__QUOTED PASSAGE__
# Being alone is excrutiatingly hard



## indiecat (Sep 24, 2012)

I went from my parents home to a long, difficult marriage. I've detailed on other posts that my kids live with the ex, I don't see them as he's poisoned them. 

I've joined meet ups, I talk with friends, or go to their places, I do lunches. None of it seems to help. Coming home to an empty condo is a killer. 

Everyone says, focus on YOU now. Well I just plain, plain hate sitting alone. 

I've been separated 9 months now. He won't cooperate or answer my lawyers letters. He wont' give me a copy of the keys to our little hobby farm. The kids don't return my texts. 

Everyone says that a person has to learn to live alone and like it before they should date. Well it's 9 months and I totally detest being alone. They also say wait until you are divorced to date, well I can't even get him to answer the letters for a legal separation.

He's still emailing me: shaming and blaming me for leaving, telling me the kids are stressed and sick and I should come back and work things out. 

I live about 6 blocks from the family home and it's beyond horrible knowing the kids are so close, yet so far.


----------



## Jellybeans (Mar 8, 2011)

I am so sorry, Indie. That sounds awful. 

Why won't your kids speak to you? Have you tried to reach out to them to tell them how you feel/what happened? Don't be a martyr and just sit back. Don't be mistreated.

__STATED GOAL__
Please reproduce the portion of the thread on being alone, starting at "## indiecat (Sep" and ending at "return my texts.".

__LISTED RECORDS__
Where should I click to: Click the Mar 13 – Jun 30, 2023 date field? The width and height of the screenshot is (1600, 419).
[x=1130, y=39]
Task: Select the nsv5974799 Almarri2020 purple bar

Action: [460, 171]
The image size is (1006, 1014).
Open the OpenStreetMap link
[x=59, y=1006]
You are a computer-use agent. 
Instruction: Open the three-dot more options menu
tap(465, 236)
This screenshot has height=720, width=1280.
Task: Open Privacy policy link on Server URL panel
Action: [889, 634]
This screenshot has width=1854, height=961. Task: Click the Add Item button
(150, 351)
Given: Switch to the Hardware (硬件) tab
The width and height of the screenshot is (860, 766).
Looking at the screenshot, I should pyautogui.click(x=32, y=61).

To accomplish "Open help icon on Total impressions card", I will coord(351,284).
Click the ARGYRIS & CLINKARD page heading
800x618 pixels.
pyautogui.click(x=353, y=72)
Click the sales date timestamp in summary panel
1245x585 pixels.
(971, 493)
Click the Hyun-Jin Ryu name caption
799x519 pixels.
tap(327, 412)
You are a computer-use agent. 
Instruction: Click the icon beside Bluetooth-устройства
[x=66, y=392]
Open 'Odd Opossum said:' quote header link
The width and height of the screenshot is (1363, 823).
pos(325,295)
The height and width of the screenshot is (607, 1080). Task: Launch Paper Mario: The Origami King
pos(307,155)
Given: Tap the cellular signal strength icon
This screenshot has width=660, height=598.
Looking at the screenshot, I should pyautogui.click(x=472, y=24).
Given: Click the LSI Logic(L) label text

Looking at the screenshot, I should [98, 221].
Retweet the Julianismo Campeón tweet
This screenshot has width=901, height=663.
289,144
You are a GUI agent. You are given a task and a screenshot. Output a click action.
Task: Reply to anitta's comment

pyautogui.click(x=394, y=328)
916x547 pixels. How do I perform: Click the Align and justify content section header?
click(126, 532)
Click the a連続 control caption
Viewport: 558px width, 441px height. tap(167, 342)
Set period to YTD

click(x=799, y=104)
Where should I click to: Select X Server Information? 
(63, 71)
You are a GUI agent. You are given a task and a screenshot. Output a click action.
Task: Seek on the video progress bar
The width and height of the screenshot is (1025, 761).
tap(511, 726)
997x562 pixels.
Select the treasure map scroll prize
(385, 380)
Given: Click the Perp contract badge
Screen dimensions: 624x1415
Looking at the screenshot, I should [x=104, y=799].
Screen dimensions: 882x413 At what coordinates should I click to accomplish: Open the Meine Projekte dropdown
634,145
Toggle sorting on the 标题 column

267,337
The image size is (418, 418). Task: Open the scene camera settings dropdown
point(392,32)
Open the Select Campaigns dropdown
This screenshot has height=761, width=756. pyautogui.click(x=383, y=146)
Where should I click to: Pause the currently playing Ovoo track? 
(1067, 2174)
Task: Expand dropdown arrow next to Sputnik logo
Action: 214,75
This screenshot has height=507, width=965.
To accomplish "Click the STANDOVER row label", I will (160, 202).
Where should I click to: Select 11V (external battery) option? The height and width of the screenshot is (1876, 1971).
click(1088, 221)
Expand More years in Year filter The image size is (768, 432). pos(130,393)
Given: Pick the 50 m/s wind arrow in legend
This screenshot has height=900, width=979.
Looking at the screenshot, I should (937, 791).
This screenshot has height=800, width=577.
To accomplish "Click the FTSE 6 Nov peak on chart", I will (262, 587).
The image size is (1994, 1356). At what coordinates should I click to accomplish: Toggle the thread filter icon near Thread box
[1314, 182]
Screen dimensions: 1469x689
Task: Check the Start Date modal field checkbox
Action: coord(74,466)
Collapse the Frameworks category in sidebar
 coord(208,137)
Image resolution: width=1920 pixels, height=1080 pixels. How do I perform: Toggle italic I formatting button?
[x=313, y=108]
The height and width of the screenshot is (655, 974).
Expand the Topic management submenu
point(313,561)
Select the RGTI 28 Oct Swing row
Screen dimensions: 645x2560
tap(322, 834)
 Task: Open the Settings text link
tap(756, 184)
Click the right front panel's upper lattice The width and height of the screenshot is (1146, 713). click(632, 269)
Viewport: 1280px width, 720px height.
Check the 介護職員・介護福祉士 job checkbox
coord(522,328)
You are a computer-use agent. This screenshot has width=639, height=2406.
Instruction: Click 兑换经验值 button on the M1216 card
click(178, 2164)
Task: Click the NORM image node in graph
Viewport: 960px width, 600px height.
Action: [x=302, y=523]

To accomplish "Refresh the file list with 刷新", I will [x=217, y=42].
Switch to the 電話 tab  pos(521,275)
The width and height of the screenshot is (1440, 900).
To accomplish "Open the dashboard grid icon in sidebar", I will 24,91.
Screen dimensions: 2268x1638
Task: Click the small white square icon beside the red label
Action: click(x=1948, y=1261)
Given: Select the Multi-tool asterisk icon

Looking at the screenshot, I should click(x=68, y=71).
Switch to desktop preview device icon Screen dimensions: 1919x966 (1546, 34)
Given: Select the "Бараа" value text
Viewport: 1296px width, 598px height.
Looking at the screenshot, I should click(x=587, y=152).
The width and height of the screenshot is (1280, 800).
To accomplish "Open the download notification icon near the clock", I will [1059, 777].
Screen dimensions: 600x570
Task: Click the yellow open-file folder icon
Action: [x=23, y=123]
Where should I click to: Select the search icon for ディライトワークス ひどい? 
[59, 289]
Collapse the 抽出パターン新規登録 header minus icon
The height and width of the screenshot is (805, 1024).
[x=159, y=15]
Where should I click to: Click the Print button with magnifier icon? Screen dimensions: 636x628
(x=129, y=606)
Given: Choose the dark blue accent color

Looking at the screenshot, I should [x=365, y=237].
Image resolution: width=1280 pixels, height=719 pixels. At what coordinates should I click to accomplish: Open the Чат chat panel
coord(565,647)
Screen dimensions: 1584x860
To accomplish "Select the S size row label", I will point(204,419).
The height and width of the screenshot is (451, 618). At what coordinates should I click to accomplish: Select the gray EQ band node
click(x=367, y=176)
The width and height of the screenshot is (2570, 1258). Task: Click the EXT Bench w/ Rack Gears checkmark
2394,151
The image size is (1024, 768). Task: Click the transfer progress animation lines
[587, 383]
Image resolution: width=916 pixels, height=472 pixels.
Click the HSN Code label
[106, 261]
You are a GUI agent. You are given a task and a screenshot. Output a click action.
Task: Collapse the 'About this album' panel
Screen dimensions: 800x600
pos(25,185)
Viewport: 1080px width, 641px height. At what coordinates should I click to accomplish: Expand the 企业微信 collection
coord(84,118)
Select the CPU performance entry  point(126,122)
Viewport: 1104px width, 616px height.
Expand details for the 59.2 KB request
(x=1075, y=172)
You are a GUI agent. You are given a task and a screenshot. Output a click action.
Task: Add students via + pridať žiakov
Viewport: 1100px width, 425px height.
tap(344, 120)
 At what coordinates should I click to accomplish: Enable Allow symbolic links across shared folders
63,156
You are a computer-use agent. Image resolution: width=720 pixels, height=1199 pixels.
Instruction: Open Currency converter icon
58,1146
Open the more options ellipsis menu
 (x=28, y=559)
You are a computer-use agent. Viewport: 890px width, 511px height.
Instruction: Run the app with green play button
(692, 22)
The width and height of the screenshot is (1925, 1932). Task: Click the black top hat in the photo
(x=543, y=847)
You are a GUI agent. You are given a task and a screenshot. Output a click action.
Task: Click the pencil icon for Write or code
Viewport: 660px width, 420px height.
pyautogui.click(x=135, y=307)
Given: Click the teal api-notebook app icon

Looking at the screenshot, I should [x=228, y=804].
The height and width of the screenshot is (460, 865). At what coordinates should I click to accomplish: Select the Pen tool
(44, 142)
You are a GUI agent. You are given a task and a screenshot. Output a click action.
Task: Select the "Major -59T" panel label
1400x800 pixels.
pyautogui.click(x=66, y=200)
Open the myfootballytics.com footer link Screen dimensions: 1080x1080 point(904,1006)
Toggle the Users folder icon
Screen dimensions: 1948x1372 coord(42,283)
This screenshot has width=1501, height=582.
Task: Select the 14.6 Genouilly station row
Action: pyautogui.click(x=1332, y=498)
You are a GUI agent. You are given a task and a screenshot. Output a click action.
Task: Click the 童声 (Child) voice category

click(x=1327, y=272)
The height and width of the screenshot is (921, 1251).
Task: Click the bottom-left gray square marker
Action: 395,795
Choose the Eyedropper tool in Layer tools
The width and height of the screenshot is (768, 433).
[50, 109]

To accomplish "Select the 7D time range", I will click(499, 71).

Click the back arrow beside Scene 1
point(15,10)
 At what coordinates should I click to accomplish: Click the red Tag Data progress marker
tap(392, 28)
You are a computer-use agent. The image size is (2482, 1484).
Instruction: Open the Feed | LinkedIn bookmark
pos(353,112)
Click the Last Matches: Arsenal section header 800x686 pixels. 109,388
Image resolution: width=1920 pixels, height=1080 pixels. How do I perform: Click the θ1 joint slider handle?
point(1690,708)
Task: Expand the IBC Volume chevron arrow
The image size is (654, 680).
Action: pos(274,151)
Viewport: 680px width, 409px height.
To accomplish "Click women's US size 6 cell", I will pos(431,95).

__TASK OUTPUT__
## indiecat (Sep 24, 2012)

I went from my parents home to a long, difficult marriage. I've detailed on other posts that my kids live with the ex, I don't see them as he's poisoned them. 

I've joined meet ups, I talk with friends, or go to their places, I do lunches. None of it seems to help. Coming home to an empty condo is a killer. 

Everyone says, focus on YOU now. Well I just plain, plain hate sitting alone. 

I've been separated 9 months now. He won't cooperate or answer my lawyers letters. He wont' give me a copy of the keys to our little hobby farm. The kids don't return my texts.